Question écrite No. 687 au Comité des Ministres | Doc. 13804 | 08 juin 2015

Signataires :
Mme Kerstin LUNDGREN, Suède, ADLE

Comme la population de tous les autres Etats membres du Conseil de l’Europe, les Russes doivent pouvoir jouir de leur droit à la liberté d’expression et à la liberté de réunion sans craindre d’être réprimés par les autorités, quelles qu’elles soient. Or, il devient de plus en plus difficile pour la société civile de mener des activités dans des domaines supposés induire des critiques vis‑à‑vis des autorités.
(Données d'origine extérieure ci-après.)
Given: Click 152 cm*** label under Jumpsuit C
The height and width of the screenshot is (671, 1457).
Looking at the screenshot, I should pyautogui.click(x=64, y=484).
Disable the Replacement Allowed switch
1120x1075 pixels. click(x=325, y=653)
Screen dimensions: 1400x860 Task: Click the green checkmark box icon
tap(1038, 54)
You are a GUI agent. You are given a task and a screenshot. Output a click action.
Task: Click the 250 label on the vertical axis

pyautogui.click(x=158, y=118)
Récemment, le président a promulgué une nouvelle loi destinée à restreindre davantage encore la liberté de la société civile. Cette loi se fonde sur celle qui, adoptée en 2012, qualifie certaines organisations d’ «agents étrangers» si elles sont, d’une manière ou d’une autre, en relation avec des personnes se trouvant hors de Russie, même dans le cadre du Conseil de l’Europe. La nouvelle loi introduit le terme «indésirable» pour désigner certaines organisations, permet de mettre un terme aux activités de toute «ONG internationale» ou «étrangère» et prévoit des amendes, des restrictions de circulation ou des peines de prison allant jusqu’à six ans. Cette loi s’ajoute à la loi sur les «agents étrangers», nouvelle expression qui a une définition floue et se prête à des interprétations très diverses; elle a été adoptée alors même que la Commissaire aux droits de l’homme de la Russie l’a critiquée. Elle a, en effet, déclaré que l’absence de procédure judiciaire ou de clarté sur les critères de ce qui constitue une organisation «indésirable» peut s’avérer contraire à la Constitution.

Nous avons vu que la loi sur les «agents étrangers» permet aux autorités d’être sur le dos de nombreuses organisations comme Mères de soldats, Mémorial, Golos, Amnesty International et d’autres. La nouvelle loi rend l’usage de la liberté d’expression ou de la liberté de réunion encore plus dangereux pour les individus. Toute personne peut payer très cher le seul fait d’être membre d’une organisation qui s’occupe de ce que les autorités peuvent considérer comme «indésirable» ou d’être en contact avec une telle organisation. Il s’agit là d’une violation des droits fondamentaux inscrits dans la Convention européenne des droits de l’homme.

Mme Lundgren,

Demande au Comité des Ministres

Quelles mesures le Comité des Ministres a-t-il déjà prises pour s’assurer que la nouvelle loi russe ne porte pas atteinte aux droits de la population russe, qui fait partie du Conseil de l’Europe, et quelles sont les dispositions à prendre pour garantir que les droits du peuple russe sont respectés conformément à la Convention européenne des droits de l’homme?